Write out the material in full, matching each line exactly.

**Material for the task**
^^^^
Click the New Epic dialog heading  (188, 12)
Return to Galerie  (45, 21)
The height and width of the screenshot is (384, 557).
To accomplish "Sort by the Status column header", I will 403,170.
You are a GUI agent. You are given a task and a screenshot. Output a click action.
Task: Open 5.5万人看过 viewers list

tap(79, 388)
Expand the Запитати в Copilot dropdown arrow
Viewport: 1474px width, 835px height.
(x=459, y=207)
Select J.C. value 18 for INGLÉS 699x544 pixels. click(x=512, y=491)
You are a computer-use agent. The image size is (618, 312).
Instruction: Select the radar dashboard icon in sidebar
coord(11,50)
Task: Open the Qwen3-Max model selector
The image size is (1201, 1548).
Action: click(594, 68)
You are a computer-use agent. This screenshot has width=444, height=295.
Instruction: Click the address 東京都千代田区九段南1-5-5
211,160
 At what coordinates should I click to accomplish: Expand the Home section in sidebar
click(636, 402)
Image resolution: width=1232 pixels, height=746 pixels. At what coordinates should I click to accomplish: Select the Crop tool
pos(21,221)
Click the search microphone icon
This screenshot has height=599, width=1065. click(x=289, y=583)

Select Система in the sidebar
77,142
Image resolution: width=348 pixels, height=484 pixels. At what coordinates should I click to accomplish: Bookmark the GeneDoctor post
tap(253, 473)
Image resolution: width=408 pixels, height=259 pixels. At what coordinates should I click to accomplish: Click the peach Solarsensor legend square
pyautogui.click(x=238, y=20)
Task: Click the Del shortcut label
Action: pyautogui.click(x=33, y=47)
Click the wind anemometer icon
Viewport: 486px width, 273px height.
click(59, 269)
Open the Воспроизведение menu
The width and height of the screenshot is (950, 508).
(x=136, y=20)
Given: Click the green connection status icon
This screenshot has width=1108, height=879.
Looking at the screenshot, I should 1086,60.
^^^^
**Output of the task**
Click the New Epic dialog heading  (188, 12)
Return to Galerie  (45, 21)
The height and width of the screenshot is (384, 557).
To accomplish "Sort by the Status column header", I will 403,170.
You are a GUI agent. You are given a task and a screenshot. Output a click action.
Task: Open 5.5万人看过 viewers list

tap(79, 388)
Expand the Запитати в Copilot dropdown arrow
Viewport: 1474px width, 835px height.
(x=459, y=207)
Select J.C. value 18 for INGLÉS 699x544 pixels. click(x=512, y=491)
You are a computer-use agent. The image size is (618, 312).
Instruction: Select the radar dashboard icon in sidebar
coord(11,50)
Task: Open the Qwen3-Max model selector
The image size is (1201, 1548).
Action: click(594, 68)
You are a computer-use agent. This screenshot has width=444, height=295.
Instruction: Click the address 東京都千代田区九段南1-5-5
211,160
 At what coordinates should I click to accomplish: Expand the Home section in sidebar
click(636, 402)
Image resolution: width=1232 pixels, height=746 pixels. At what coordinates should I click to accomplish: Select the Crop tool
pos(21,221)
Click the search microphone icon
This screenshot has height=599, width=1065. click(x=289, y=583)

Select Система in the sidebar
77,142
Image resolution: width=348 pixels, height=484 pixels. At what coordinates should I click to accomplish: Bookmark the GeneDoctor post
tap(253, 473)
Image resolution: width=408 pixels, height=259 pixels. At what coordinates should I click to accomplish: Click the peach Solarsensor legend square
pyautogui.click(x=238, y=20)
Task: Click the Del shortcut label
Action: pyautogui.click(x=33, y=47)
Click the wind anemometer icon
Viewport: 486px width, 273px height.
click(59, 269)
Open the Воспроизведение menu
The width and height of the screenshot is (950, 508).
(x=136, y=20)
Given: Click the green connection status icon
This screenshot has width=1108, height=879.
Looking at the screenshot, I should 1086,60.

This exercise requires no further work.